J’ai parcouru les « XSC » de Dusk, les standards de « sécurité » qu’ils mettent en avant—la communication est vraiment soignée : ils regroupent dans un seul standard les valeurs mobilières RWA, le chiffrement de la confidentialité et la conformité on-chain. À l’époque, je pensais qu’il y avait déjà de nombreux actifs réels qui tournaient.

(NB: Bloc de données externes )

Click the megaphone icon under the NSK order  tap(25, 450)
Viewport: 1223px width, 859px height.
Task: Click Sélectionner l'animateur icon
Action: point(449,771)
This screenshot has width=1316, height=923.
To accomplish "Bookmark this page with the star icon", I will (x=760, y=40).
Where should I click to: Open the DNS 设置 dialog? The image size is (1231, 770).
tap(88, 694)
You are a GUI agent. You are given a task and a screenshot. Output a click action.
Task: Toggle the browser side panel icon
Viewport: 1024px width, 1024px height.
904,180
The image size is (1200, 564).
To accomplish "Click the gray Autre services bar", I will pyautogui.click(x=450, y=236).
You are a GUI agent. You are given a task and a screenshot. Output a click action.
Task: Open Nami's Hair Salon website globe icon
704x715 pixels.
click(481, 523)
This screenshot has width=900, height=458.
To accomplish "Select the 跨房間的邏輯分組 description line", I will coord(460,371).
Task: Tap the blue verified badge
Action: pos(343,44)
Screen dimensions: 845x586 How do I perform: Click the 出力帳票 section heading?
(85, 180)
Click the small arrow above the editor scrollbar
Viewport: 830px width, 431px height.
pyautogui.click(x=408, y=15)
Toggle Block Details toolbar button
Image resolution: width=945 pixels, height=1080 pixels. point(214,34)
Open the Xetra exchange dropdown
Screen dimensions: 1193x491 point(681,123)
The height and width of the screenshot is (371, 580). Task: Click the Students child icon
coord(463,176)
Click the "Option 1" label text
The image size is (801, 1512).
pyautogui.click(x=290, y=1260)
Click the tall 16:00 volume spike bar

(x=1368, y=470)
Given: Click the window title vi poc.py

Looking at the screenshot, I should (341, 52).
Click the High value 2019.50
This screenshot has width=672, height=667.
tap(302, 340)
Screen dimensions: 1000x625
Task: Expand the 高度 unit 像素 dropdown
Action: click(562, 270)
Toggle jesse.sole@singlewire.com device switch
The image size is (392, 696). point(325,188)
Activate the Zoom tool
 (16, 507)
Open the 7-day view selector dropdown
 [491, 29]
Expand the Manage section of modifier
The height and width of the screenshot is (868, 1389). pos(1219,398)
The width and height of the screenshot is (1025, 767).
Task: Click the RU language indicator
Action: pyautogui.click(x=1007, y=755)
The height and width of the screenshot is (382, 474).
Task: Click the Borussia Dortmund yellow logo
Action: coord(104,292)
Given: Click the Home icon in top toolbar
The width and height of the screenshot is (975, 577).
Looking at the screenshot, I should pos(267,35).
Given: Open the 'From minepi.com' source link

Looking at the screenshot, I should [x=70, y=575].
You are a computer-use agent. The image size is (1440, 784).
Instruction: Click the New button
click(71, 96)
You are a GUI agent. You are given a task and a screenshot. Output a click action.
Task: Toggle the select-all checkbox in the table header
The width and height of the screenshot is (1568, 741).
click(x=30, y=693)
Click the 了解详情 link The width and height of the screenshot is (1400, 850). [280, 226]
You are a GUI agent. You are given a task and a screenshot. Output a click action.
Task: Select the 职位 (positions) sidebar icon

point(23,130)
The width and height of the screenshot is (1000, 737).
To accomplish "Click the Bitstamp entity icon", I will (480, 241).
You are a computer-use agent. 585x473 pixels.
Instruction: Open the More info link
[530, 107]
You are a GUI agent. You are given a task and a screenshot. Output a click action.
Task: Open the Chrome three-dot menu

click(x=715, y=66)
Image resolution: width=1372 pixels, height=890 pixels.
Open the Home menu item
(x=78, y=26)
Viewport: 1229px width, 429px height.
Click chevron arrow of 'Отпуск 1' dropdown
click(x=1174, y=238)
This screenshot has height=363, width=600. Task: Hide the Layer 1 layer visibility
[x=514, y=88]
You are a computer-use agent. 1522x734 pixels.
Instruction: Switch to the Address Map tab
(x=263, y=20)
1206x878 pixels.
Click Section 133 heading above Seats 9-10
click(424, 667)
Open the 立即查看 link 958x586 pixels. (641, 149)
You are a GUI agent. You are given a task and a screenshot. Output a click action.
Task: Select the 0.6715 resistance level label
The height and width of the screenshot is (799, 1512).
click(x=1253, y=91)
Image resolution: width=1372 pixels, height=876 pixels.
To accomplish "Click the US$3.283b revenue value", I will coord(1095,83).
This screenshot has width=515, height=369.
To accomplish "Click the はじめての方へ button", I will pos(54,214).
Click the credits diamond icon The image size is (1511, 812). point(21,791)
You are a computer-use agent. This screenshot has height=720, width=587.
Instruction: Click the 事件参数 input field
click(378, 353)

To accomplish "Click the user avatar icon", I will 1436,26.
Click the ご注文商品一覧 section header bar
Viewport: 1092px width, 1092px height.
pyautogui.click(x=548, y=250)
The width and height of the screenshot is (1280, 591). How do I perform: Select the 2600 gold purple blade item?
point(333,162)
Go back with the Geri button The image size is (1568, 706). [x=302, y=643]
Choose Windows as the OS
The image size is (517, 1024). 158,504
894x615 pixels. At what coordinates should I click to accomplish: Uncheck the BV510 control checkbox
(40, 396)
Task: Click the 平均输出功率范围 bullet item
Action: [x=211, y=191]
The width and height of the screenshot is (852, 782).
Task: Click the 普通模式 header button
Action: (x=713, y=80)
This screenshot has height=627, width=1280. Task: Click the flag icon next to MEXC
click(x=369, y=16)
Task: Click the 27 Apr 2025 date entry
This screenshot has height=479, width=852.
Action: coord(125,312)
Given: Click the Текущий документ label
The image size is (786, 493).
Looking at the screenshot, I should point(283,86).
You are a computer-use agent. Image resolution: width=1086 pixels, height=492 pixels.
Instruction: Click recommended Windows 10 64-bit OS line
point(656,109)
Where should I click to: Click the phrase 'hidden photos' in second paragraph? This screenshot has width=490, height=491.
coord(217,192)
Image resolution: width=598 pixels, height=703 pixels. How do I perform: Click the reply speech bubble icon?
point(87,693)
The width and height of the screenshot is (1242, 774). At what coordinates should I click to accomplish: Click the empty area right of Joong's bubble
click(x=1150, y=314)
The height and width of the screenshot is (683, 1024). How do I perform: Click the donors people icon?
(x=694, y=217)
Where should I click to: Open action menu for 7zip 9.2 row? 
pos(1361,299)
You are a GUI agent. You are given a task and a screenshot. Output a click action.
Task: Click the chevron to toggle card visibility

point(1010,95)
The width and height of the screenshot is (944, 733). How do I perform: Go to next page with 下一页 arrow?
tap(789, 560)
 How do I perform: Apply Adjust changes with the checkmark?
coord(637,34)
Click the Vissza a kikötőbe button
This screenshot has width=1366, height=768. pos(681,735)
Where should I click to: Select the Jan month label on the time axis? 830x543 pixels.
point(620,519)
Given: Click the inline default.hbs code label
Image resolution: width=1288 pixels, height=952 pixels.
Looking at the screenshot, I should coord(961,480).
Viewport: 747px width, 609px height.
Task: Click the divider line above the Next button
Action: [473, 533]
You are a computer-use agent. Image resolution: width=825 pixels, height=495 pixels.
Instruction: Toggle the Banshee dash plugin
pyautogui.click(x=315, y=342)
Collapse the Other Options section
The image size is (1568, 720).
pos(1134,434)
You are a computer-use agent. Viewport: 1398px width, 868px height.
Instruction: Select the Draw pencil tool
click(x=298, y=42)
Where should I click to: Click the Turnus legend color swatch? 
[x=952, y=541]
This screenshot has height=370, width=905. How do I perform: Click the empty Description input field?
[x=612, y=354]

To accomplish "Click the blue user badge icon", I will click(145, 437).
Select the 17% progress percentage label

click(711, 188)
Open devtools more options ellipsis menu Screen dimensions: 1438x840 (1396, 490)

En relisant attentivement les documents publics, je me suis rendu compte que la plupart en est encore au stade du cadre, du livre blanc et des démonstrations de concept.

XSC, en soi, a bien quelque chose : des exigences de conformité comme la liste blanche et les périodes de verrouillage sont directement intégrées dans le code des smart contracts. La protection de la confidentialité offre aussi aux institutions un espace de « transparence contrôlée » : elles peuvent démontrer leur conformité aux régulateurs sans devoir divulguer leurs positions ni les détails des transactions. L’Autorité néerlandaise des marchés financiers (AFM) peut auditer en temps réel les données de positions et les flux de fonds via des clés d’autorisation—c’est l’exigence de « transparence envers le régulateur, confidentialité envers le marché » du cadre MiFID II.

Regardons maintenant le déploiement. Aux Pays-Bas, la bourse agréée NPEX est l’exemple le plus souvent cité par Dusk : elle a effectivement émis des actions et des obligations numériques basées sur ce système, et a déjà levé plus de 200 millions d’euros à ce jour. DuskTrade prévoit aussi d’acheminer on-chain plus de 300 millions d’euros de titres tokenisés.

Mais il faut bien démêler ces chiffres. Les 200 millions d’euros de financement ont eu lieu sur NPEX, une bourse agréée traditionnelle. La technologie de Dusk est utilisée en sous-jacent, mais le cœur des échanges et de la compensation s’appuie toujours sur le cadre de conformité de NPEX. Pour les actifs de « 300 millions d’euros qui vont être mis on-chain », il reste un écart entre « déjà tokenisés on-chain et générant un volume de transactions continu » et « en attente d’être mis on-chain ». Un utilisateur l’a formulé de façon directe : « la liquidité est vraiment l’épreuve décisive ».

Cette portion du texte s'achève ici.